Extrait du texte:
107 - Le modèle d’évolution des civilisations de Thomas Wallace : L’entropie sociétale. [1]

Thomas Wallace décrit ainsi les implications concrètes du concept d’entropie sociétale :

« Afin de produire des biens et des services, la thermodynamique exige d’une société qu’elle crée des systèmes structurels et fonctionnels ordonnés. Cependant, de telles transformations d’un système en des états plus ordonnés ont été montrés être thermodynamiquement improbables (c’est-à-dire non spontanés). Ainsi, pour survivre et prospérer, une société doit stimuler des processus qui créent plus d’ordre et qui ne sont pas thermodynamiquement spontanés ou énergétiquement profitables. Cette prouesse de créer un système plus hautement organisé, et par conséquent opposé à la direction naturelle spontanée, ne peut être accomplie qu’en contrepartie d’un besoin considérable d’énergie tout comme de la génération d’un plus grand désordre dans l’environnement…

… Ce concept [d’entropie] s’étend au-delà des exemples simples de l’échappement et des rejets produits par un moteur à essence ainsi que des fumées et des particules fines émises dans l’atmosphère par les sites industriels. Le réchauffement global et les pluies acides résultant de la contamination atmosphérique par la société sont un premier exemple, mais le concept s’applique à tous les processus de l’existence d’une société. Atteindre des objectifs socio-économiques désirables et rentables nécessite des activités qui créent de l’ordre à l’intérieur des systèmes social, économique et politique, entraînant la consommation de richesse, d’énergie et d’autres ressources. Cependant, de tels processus créent un plus grand désordre dans l’environnement extérieur que le degré d’ordre nécessaire atteint dans le système. [Deuxième principe de la thermodynamique.] Ainsi des zones d’ordre peuvent être créées, mais quand tous les facteurs sont considérés, le monde subit un accroissement net du désordre (c’est-à-dire une augmentation de l’entropie produite). »

Il convient toutefois de préciser que ce qui vient d’être énoncé par Thomas Wallace s’applique à un système isolé. Le système Terre n’est pas un système complètement isolé, il reçoit en permanence un flux d’énergie constitué par le rayonnement solaire. Toutefois, quand le supplément de désordre crée dans l’environnement excède la quantité d’ordre qui peut être tirée de l’énergie solaire apportée, le système Terre subit bien un accroissement net de son désordre.

107

« … Les éléments de désordre sociétal à l’intérieur d’une population incluent l’anxiété, le stress et des traumatismes financiers, physiques et psychologiques. De telles conséquences sociétales entropiques affectent les attitudes et le comportement humains…

Alors qu’une augmentation des dysfonctionnements culturels est inévitablement engendrée, des efforts accrus deviennent nécessaires pour enrayer l’accumulation sans cesse croissante d’anxiété culturelle, de complexité et de nouvelles questions irrésolues… Ainsi s’établit un cycle de plus en plus ample et auto-entretenu de production d’entropie sociétale et de réactions humaines en vue de le neutraliser...

Consigne: Citez mot pour mot le passage sur l'entropie sociétale ci-dessus, en commençant aux mots « Alors qu’une augmentation » et en vous arrêtant après « de le neutraliser... ».

Extrait des données:

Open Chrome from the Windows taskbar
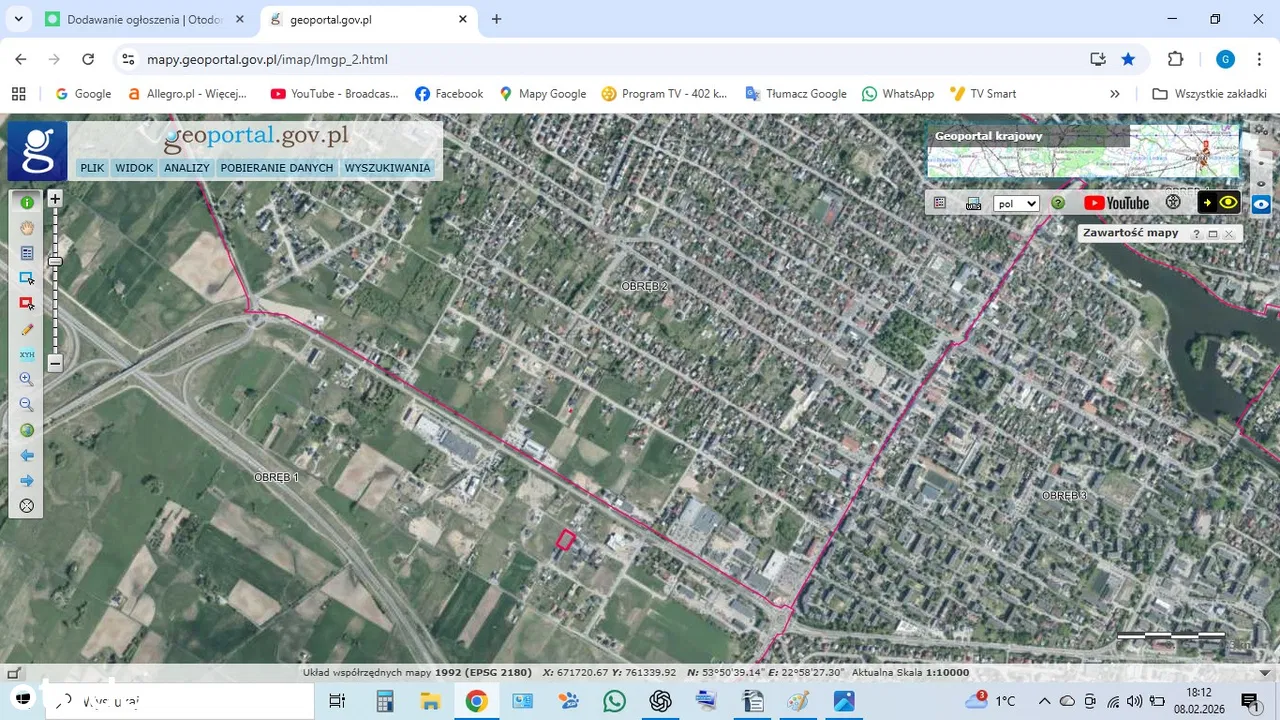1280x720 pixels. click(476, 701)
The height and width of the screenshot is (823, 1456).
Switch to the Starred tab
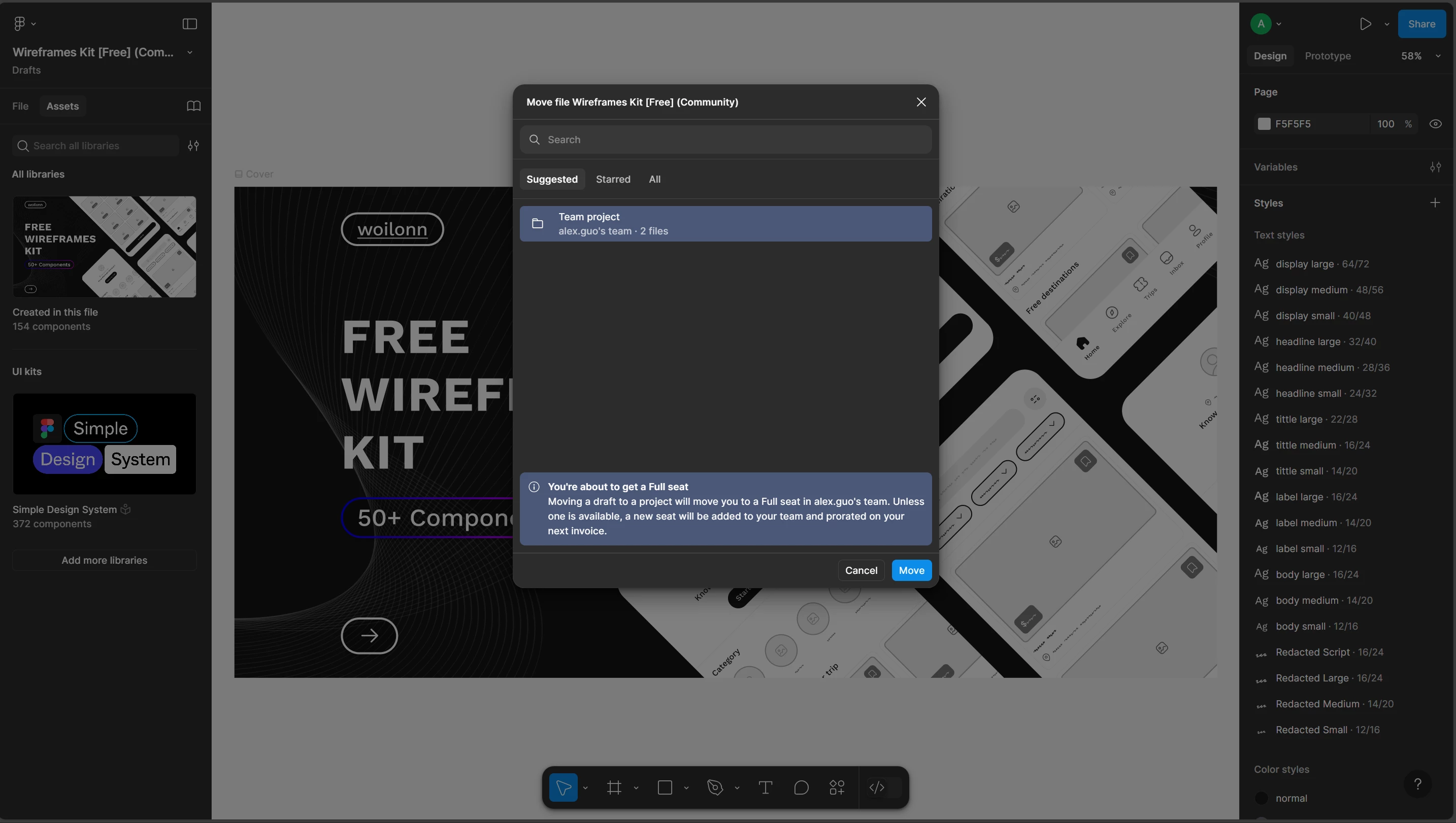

Corrigé:
Alors qu’une augmentation des dysfonctionnements culturels est inévitablement engendrée, des efforts accrus deviennent nécessaires pour enrayer l’accumulation sans cesse croissante d’anxiété culturelle, de complexité et de nouvelles questions irrésolues… Ainsi s’établit un cycle de plus en plus ample et auto-entretenu de production d’entropie sociétale et de réactions humaines en vue de le neutraliser...